**Task requirements:** Reproduce verbatim everything in the data below, from the line containing "Where should I click to: Click the Full" down to the end of the data.

**Data provided:**
-- START --
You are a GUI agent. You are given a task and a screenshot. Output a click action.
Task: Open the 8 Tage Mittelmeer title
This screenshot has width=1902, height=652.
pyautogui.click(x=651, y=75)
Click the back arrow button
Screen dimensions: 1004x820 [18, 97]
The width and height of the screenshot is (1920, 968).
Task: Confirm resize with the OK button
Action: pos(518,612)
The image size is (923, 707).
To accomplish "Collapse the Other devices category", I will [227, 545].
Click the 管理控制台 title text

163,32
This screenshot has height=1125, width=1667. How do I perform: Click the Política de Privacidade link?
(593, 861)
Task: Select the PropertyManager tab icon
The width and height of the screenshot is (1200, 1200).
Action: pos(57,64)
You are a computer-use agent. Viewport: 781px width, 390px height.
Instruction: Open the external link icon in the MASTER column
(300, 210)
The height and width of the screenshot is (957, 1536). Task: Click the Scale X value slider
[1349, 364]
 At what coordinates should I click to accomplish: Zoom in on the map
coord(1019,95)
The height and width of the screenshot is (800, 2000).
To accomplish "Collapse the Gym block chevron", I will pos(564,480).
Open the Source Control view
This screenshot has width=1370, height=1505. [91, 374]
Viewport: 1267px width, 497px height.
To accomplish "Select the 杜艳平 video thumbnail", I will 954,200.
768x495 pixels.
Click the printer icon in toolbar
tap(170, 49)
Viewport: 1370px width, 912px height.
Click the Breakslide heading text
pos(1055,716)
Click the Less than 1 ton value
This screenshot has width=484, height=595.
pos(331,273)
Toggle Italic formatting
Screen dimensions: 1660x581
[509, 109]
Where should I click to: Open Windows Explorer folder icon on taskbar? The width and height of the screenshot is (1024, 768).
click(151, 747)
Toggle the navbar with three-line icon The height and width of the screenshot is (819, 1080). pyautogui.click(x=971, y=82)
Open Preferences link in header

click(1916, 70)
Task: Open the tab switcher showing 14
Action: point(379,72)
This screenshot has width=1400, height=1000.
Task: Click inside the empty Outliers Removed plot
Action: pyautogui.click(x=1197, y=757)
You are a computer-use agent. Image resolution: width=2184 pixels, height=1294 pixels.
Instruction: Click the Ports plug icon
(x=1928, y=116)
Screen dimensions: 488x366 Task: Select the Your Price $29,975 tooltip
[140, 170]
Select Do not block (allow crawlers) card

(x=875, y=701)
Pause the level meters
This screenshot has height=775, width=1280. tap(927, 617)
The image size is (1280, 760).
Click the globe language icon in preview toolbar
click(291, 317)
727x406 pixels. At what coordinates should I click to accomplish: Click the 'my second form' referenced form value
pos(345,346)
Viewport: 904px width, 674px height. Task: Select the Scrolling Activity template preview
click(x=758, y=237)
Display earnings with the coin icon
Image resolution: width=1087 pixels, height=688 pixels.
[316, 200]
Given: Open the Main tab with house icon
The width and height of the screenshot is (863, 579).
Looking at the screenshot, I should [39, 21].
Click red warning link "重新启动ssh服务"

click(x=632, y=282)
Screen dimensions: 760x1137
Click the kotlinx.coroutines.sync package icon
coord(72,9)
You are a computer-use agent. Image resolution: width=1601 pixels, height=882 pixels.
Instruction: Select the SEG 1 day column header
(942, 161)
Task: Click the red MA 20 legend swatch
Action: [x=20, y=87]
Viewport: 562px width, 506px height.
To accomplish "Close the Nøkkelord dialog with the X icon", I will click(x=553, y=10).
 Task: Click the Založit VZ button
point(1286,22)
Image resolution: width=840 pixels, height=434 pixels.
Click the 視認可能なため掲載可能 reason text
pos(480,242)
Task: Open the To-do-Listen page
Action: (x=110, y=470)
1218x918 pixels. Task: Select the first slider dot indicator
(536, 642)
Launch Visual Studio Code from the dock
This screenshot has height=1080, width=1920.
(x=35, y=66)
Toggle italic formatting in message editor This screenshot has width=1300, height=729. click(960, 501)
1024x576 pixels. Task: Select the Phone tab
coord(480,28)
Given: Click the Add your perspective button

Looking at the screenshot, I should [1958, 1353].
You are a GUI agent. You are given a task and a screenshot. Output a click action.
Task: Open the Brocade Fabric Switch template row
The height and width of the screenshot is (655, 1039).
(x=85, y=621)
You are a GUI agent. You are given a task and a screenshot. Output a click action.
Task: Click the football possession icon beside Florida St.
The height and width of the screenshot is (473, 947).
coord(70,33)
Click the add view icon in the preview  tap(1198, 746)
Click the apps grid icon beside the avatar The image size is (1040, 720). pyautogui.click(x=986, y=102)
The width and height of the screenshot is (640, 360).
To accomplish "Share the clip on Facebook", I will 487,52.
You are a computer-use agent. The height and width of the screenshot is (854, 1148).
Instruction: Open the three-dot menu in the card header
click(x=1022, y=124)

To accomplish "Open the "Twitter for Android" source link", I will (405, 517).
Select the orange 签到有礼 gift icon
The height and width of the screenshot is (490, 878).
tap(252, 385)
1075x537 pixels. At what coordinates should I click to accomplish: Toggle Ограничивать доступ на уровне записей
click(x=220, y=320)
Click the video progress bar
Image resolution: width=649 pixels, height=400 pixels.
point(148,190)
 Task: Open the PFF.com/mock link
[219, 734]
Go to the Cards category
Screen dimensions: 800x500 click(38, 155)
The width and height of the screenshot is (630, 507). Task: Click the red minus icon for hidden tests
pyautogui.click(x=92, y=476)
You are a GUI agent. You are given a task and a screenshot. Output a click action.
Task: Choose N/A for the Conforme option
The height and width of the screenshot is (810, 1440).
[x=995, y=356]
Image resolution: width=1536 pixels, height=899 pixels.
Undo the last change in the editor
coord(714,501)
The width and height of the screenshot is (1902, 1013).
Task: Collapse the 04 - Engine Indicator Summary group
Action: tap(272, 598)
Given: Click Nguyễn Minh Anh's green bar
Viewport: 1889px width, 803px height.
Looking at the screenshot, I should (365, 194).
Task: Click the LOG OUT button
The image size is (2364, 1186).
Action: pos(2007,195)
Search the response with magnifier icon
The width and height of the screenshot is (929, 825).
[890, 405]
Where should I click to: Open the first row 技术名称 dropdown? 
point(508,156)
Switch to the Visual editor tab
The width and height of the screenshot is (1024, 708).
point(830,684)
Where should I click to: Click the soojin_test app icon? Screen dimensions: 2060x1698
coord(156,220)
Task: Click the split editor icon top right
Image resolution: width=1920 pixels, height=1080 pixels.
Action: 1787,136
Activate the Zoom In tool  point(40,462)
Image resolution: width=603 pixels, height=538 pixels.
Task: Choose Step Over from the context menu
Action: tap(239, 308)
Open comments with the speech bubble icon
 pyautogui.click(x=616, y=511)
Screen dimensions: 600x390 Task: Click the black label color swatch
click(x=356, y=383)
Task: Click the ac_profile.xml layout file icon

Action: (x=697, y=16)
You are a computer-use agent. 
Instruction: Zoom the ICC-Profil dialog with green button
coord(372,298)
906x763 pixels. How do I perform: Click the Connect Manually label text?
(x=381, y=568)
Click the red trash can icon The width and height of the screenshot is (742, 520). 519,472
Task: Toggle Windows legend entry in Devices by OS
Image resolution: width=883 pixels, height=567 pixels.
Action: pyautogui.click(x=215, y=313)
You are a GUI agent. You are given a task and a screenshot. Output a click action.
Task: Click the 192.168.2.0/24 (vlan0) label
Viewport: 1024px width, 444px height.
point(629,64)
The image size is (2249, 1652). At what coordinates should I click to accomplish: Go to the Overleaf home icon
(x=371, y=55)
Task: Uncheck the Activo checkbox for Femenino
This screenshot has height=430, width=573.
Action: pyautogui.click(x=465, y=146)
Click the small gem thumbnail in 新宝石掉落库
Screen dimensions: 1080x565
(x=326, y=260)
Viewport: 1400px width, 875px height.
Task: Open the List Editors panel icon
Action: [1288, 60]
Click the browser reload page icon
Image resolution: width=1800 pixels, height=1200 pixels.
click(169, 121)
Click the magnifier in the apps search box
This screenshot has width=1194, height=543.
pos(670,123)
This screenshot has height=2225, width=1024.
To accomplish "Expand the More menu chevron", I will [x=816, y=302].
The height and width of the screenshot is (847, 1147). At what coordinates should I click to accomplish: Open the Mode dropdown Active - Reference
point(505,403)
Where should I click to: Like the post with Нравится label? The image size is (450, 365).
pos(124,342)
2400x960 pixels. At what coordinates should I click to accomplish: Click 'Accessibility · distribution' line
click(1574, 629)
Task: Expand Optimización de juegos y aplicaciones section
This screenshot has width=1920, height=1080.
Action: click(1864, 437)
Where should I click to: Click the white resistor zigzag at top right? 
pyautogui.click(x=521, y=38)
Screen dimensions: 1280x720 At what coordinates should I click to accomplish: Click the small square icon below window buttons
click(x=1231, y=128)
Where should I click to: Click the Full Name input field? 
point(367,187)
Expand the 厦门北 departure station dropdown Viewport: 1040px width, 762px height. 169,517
-- END --
**Answer for the task:**
Where should I click to: Click the Full Name input field? 
point(367,187)
Expand the 厦门北 departure station dropdown Viewport: 1040px width, 762px height. 169,517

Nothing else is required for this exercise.